------ SOURCE RECORDS ------
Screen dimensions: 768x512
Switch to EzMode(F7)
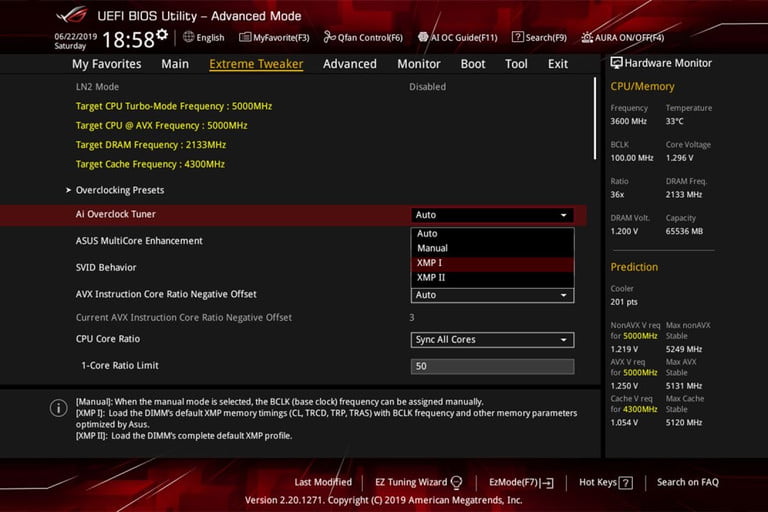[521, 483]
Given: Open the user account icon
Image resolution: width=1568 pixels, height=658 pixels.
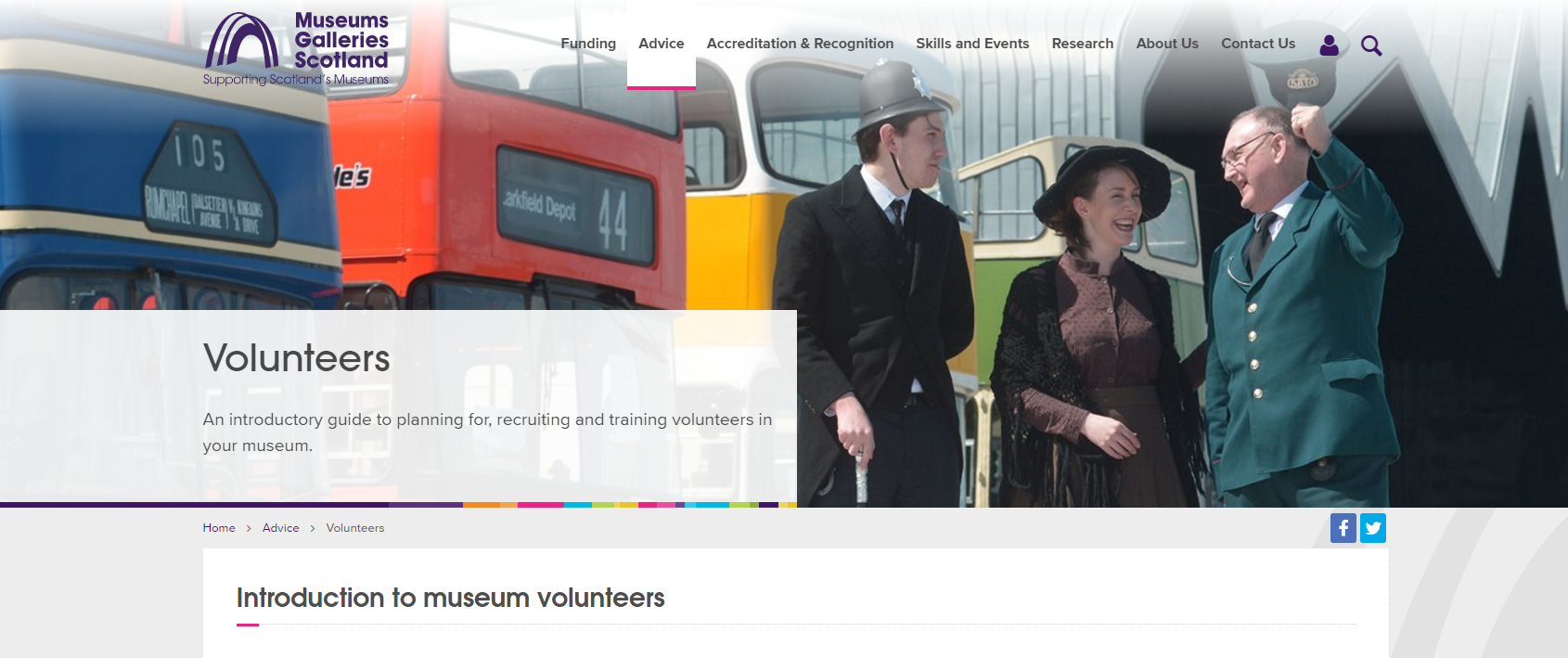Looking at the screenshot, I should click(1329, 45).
------
- PROBLEM TO WORK ON
Print the entire listing precisely as written, omitting the images it holds.

- WRITTEN SOLUTION
Screen dimensions: 768x512
Switch to EzMode(F7)
[521, 483]
Given: Open the user account icon
Image resolution: width=1568 pixels, height=658 pixels.
Looking at the screenshot, I should click(1329, 45).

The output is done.